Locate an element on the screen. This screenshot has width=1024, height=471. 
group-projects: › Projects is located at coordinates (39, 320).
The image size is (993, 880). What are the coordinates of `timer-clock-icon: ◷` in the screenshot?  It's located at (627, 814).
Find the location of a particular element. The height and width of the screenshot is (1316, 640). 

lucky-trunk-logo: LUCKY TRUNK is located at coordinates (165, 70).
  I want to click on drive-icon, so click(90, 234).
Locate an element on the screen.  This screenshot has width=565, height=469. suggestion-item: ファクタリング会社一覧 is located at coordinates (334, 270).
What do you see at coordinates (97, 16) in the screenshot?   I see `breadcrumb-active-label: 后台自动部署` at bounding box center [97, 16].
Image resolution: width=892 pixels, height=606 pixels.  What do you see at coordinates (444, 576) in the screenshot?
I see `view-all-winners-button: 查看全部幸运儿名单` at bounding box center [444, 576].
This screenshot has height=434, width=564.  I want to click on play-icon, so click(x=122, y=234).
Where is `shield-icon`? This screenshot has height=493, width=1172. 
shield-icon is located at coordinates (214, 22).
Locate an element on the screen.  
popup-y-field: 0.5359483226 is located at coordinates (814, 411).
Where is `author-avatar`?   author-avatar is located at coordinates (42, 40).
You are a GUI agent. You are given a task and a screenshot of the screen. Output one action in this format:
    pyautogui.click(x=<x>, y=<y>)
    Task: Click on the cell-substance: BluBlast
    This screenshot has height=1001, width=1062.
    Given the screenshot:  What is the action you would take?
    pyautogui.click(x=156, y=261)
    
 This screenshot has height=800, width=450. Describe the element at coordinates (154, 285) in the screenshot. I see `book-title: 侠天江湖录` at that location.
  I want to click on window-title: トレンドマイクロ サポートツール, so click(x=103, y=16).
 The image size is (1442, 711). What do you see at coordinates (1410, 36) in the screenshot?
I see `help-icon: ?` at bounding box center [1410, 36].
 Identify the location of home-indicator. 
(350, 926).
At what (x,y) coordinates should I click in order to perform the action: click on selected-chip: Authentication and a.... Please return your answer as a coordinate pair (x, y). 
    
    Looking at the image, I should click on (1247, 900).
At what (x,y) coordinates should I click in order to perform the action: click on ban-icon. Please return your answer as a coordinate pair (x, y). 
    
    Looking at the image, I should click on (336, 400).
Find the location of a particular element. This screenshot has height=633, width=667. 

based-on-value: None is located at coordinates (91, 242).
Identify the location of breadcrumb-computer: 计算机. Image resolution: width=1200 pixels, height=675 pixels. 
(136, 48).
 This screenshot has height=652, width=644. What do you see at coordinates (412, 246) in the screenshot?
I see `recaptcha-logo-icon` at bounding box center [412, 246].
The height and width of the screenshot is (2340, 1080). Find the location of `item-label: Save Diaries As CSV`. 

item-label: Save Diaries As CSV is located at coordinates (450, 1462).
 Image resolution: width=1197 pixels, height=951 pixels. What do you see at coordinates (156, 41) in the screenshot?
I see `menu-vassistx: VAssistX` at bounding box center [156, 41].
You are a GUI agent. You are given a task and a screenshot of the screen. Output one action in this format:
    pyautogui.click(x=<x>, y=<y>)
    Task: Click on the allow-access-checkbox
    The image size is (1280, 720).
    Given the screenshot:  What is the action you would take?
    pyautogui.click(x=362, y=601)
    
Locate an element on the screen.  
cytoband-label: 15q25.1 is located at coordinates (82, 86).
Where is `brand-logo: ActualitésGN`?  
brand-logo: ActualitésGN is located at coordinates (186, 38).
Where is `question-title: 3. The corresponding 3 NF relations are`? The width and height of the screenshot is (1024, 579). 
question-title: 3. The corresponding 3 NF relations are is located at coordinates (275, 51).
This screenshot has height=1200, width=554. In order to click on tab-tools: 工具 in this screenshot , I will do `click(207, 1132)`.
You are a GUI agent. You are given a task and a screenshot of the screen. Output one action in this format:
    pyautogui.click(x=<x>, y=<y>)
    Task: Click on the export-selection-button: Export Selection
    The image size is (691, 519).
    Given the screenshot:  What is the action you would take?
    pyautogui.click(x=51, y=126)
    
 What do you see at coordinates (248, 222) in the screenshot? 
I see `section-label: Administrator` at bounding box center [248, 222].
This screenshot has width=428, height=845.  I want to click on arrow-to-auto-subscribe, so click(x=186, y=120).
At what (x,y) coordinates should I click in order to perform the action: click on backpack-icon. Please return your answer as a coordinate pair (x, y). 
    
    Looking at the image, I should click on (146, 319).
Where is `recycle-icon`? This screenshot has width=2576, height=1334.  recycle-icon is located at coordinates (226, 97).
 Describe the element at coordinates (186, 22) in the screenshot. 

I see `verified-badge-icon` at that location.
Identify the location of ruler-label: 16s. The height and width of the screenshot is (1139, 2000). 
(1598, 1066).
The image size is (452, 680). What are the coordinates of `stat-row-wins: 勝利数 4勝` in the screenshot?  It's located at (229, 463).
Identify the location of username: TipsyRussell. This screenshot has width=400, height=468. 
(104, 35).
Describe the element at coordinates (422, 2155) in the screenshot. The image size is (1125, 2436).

__Work instruction__
Turn the lines of the listing above, from the one containing "The image size is (452, 680)." through the end of the listing, into a numbered list, leaving out blank lines.

__Exercise answer__
1. The image size is (452, 680). What are the coordinates of `stat-row-wins: 勝利数 4勝` in the screenshot?  It's located at (229, 463).
2. Identify the location of username: TipsyRussell. This screenshot has width=400, height=468. 
3. (104, 35).
4. Describe the element at coordinates (422, 2155) in the screenshot. The image size is (1125, 2436).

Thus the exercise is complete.